December 20, 2023

I didn’t need a lawyer when I started my startup. You probably don’t either

The vast majority of a startup's legal work can be completed in-house, even without a legal expert

David von Rosen

4 min read

David von Rosen, founder of Lottoland

It's normal for founders to cover a wide range of roles and functions in the early stages of building a startup. They recruit, pitch to investors, lead product development, plan marketing strategies and calculate finances.

So, why not cover the legal work too?

It might sound like a joke, but in my experience it can be one of the most effective strategies for bootstrapping a business end-to-end. 

Many founders put legal work in the "too hard basket", but while it may seem beyond their area of expertise, the vast majority of a startup's legal work can be completed in-house, even without a legal expert. 


Most of it can be researched online: everything from drafting employee contracts and IP patents, adhering to compliance and regulatory procedures, and much more.

By doing this legal groundwork themselves, founders aren’t going to be milked dry before their startup can get off the ground. It will also put you at an advantage when you step into the room with a lawyer.

It’s all about equipping the startup with a principled understanding of how to avoid legal pitfalls and understand their basic legal obligations.

Statistics show that 90% of startups fail, and legal issues can sometimes be a catalyst for problems.

And while taking on this legal work may soak up time and energy, it means you can commit investment to other vital aspects of the business, such as product development and building a team. 

As you grow, you can share the workload: an HR manager for recruitment, a head of marketing to manage the brand and generate leads, a CTO to ensure a robust technology infrastructure. But hiring legal expertise should be one of the last on the list.

If, and when, you do need to bring onboard legal expertise, founders should look at working with a boutique agency. 

I know from experience that these smaller law firms are far more attentive than the bigger players, which are costly and often treat startups as tier-three customers.

Most boutique firms specialise within a singular sector, providing the startup with a greater quality of service and a closer relationship that makes collaborating with the agency easier.

Statistics show that 90% of startups fail, and legal issues can sometimes be a catalyst for problems. But despite the seemingly daunting idea, shouldering legal responsibilities can get founders out of trouble.

How we did it

When we founded Lottoland, a platform which allows customers in 15 countries to enter lotteries from all over the world, we encountered a significant challenge during its pre-launch in 2012.


We needed to obtain a gambling licence, but we were quoted a six-figure sum for the legal application.

Of course, as a startup, this was far beyond our reach. But we couldn’t launch the business without the licence, so we needed a solution. 

In a last throw of the dice, I flew out to meet the lawyer. We had a nice dinner together, got to know each other and agreed that we’d work as hard and as much as possible to make the process easier and less time-consuming for him and his team.

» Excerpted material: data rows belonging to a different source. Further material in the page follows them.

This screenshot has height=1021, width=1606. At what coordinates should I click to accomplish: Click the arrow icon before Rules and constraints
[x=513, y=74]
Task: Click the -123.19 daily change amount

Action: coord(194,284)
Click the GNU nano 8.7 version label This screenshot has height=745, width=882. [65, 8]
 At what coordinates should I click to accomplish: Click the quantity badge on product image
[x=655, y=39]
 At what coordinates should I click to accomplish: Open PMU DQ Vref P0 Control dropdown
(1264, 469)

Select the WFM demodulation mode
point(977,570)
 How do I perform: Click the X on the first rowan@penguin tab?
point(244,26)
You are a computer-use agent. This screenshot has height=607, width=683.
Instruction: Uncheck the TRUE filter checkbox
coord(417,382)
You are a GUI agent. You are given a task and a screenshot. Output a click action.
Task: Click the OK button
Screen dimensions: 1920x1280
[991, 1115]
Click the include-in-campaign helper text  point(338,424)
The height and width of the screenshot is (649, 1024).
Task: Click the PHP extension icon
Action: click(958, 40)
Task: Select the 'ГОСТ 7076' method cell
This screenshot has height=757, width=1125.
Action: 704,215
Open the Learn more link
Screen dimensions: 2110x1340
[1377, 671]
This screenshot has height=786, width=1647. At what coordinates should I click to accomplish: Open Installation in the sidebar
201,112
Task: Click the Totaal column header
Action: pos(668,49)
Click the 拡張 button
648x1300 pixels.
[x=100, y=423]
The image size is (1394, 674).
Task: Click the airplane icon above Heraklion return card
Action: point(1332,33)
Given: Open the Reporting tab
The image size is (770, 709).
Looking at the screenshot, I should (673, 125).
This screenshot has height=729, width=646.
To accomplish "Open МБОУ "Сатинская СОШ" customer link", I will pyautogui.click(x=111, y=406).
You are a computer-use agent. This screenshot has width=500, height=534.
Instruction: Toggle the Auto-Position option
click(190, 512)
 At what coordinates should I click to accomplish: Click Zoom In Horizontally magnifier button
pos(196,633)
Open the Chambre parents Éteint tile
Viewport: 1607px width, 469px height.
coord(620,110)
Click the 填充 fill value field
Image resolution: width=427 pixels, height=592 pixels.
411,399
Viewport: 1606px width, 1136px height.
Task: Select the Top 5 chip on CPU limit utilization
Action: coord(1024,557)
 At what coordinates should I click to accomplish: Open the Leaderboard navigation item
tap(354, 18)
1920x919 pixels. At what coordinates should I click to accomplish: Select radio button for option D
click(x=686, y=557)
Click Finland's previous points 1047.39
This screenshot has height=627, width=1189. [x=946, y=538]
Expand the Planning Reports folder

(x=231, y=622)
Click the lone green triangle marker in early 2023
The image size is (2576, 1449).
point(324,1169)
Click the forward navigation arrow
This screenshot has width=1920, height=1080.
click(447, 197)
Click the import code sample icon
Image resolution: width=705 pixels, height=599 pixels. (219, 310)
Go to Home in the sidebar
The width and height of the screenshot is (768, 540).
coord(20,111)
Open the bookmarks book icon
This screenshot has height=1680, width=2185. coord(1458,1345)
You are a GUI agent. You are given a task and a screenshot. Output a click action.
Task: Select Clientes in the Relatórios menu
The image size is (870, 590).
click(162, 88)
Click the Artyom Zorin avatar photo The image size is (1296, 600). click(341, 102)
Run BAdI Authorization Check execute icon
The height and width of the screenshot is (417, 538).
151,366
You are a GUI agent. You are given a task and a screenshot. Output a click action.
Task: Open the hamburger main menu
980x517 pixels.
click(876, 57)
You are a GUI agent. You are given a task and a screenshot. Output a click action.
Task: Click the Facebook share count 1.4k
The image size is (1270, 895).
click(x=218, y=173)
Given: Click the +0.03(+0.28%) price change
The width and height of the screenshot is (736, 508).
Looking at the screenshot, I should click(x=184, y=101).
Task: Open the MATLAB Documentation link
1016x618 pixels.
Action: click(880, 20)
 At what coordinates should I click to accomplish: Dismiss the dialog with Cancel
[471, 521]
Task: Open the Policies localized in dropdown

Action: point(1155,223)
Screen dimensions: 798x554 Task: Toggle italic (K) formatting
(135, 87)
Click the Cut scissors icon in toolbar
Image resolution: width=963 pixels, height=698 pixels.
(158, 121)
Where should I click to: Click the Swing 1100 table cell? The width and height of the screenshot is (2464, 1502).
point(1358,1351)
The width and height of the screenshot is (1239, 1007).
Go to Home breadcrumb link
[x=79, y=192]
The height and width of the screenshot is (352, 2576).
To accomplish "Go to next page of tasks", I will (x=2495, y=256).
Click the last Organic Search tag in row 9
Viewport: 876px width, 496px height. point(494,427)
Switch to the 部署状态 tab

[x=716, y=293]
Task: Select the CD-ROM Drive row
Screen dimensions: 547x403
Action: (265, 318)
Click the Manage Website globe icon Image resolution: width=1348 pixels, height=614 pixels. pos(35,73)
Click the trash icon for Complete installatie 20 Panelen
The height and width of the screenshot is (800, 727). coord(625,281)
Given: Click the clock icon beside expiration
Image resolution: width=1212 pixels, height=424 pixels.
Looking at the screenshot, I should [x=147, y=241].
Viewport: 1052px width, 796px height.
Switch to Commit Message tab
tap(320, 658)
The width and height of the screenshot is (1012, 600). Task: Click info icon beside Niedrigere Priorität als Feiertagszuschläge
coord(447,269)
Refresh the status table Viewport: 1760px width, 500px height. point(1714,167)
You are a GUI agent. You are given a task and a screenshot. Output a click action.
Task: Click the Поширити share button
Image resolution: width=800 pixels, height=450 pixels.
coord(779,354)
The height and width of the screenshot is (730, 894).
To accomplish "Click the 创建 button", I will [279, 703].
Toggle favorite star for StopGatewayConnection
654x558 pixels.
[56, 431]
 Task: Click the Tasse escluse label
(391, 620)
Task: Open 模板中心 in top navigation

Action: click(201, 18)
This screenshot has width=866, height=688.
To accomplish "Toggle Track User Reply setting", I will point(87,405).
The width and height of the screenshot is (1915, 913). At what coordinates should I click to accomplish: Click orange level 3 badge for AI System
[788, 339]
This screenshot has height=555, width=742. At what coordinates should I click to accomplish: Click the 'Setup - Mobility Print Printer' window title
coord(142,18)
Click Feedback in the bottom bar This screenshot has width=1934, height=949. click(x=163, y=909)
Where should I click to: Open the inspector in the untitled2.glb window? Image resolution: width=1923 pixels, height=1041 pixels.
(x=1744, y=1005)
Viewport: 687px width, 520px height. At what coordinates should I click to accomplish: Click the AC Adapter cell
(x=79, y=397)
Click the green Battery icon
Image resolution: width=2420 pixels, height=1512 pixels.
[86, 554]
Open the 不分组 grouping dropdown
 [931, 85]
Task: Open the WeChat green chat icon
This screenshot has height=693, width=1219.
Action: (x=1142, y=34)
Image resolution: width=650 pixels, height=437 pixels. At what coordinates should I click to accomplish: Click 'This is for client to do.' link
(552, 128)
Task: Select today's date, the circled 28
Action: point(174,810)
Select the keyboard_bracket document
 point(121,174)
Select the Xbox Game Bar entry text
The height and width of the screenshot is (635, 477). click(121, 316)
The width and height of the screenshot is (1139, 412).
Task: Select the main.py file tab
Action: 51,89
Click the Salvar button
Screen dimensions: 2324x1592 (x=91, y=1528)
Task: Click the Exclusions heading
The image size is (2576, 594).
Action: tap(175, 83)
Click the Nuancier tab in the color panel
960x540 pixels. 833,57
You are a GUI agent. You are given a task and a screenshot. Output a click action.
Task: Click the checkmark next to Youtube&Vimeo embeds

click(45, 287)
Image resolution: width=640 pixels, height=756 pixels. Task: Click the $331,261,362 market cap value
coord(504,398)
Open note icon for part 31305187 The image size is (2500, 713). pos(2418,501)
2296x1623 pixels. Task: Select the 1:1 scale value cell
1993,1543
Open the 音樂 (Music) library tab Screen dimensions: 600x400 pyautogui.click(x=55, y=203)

I spent hours, days and weeks filling out forms, researching international compliance and looking into anything that could come between Lottoland and our license.

The result? We secured a fee one-quarter of the initial quote.

We also cut the expected length of the process from six months to two. We were able to launch — and start bringing in income — four months earlier than anticipated. 

We built up an accord and level of goodwill that has kept the relationship with the firm going for over 10 years.

As a token of our appreciation, we ended up paying the firm 150% of the agreed sum. It was only fair.

I can honestly say that this early experience was make or break for the business. If startups hope to gain an advantage in the current landscape where competition, rules and regulations are much tougher than they were before, they need to take the same approach.

So, to reiterate, here are the three landmark pieces of advice I’d give:

  1. Do the legal groundwork yourself to ensure you’re not managing your startup blind, you’re well-represented when the time to speak with a lawyer comes and you’re keeping costs low to hit profitability sooner.
  2. Always work with a boutique agency over a larger law firm. You’ll save a lot of money, and you’ll develop a much stronger relationship that will stand the test of time.
  3. Leverage your ambition for the business to ask for a startup discount. It always works.

Launching a startup is hard. Undertaking legal work is much harder. But ten years down the line, when you’ve avoided costly legal pitfalls, secured your intellectual property and navigated regulatory landscapes successfully, you'll look back and realise investing the extra time and effort was worth it.

David von Rosen

David von Rosen is founder of international lottery platform Lottoland.